Entries shown section start
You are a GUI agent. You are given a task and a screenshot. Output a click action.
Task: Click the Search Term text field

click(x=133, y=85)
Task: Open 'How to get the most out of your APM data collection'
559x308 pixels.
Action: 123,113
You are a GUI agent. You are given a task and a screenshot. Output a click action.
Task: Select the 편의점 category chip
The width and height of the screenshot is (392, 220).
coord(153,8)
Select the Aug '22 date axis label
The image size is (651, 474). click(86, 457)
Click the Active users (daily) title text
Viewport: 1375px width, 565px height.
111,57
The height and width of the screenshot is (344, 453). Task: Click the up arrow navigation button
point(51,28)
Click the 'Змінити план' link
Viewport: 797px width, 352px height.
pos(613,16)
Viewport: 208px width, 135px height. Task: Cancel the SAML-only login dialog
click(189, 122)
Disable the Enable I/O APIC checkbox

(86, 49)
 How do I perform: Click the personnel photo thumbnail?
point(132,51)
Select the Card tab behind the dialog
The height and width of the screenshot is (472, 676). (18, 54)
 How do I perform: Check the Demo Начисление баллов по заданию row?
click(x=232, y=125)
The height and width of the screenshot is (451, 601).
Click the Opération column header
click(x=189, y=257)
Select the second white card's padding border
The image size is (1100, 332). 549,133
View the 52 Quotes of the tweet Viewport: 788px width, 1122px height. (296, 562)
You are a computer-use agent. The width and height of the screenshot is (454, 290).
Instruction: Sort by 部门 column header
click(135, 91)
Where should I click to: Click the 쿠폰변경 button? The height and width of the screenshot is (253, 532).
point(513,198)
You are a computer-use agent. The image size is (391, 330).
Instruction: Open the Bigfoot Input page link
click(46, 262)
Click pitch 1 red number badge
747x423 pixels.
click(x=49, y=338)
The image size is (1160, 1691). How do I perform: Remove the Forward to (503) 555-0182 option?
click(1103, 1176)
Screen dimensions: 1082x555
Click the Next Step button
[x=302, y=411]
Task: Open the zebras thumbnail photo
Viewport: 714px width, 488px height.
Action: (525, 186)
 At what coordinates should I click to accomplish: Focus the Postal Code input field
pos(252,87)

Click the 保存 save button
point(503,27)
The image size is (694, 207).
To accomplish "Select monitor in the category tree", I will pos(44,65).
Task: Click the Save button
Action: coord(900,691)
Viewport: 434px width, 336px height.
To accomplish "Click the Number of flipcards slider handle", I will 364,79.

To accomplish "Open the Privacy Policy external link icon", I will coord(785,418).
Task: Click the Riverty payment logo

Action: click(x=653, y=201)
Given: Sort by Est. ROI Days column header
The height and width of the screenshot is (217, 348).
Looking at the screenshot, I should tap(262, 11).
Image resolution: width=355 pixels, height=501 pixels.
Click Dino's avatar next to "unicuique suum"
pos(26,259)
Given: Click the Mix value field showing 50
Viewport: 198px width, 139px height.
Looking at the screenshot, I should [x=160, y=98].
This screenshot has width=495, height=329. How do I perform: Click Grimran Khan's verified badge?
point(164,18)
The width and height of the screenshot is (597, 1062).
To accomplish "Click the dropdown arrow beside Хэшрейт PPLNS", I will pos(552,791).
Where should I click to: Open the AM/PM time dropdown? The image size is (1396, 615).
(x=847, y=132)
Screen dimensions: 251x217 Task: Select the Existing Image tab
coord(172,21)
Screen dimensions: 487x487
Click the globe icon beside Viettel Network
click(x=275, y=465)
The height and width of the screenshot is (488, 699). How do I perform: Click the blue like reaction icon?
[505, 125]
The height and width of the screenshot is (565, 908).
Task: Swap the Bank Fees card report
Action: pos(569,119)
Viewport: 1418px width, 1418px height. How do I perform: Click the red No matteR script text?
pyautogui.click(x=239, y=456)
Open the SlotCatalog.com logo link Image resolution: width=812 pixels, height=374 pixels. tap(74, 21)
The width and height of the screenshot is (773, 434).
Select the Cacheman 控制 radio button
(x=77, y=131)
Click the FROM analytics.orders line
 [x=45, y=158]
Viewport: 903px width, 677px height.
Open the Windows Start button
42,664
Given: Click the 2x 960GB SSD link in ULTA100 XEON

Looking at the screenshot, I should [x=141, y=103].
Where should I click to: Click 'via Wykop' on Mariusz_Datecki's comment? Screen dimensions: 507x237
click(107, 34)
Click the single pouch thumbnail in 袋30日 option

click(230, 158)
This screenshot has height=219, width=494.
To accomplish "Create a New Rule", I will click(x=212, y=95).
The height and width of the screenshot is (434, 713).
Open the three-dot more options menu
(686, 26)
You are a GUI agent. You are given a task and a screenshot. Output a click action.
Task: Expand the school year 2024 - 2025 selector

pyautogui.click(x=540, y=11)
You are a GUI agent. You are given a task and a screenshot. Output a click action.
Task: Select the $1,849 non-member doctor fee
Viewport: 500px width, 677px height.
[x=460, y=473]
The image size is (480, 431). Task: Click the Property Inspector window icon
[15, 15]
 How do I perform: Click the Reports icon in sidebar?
Entries shown section end
Action item
Could you restate, word for word, the lines above from the one with "Click the FROM analytics.orders line" to the one with "This screenshot has height=219, width=494.", both included?

Solution to this problem
Click the FROM analytics.orders line
 [x=45, y=158]
Viewport: 903px width, 677px height.
Open the Windows Start button
42,664
Given: Click the 2x 960GB SSD link in ULTA100 XEON

Looking at the screenshot, I should [x=141, y=103].
Where should I click to: Click 'via Wykop' on Mariusz_Datecki's comment? Screen dimensions: 507x237
click(107, 34)
Click the single pouch thumbnail in 袋30日 option

click(230, 158)
This screenshot has height=219, width=494.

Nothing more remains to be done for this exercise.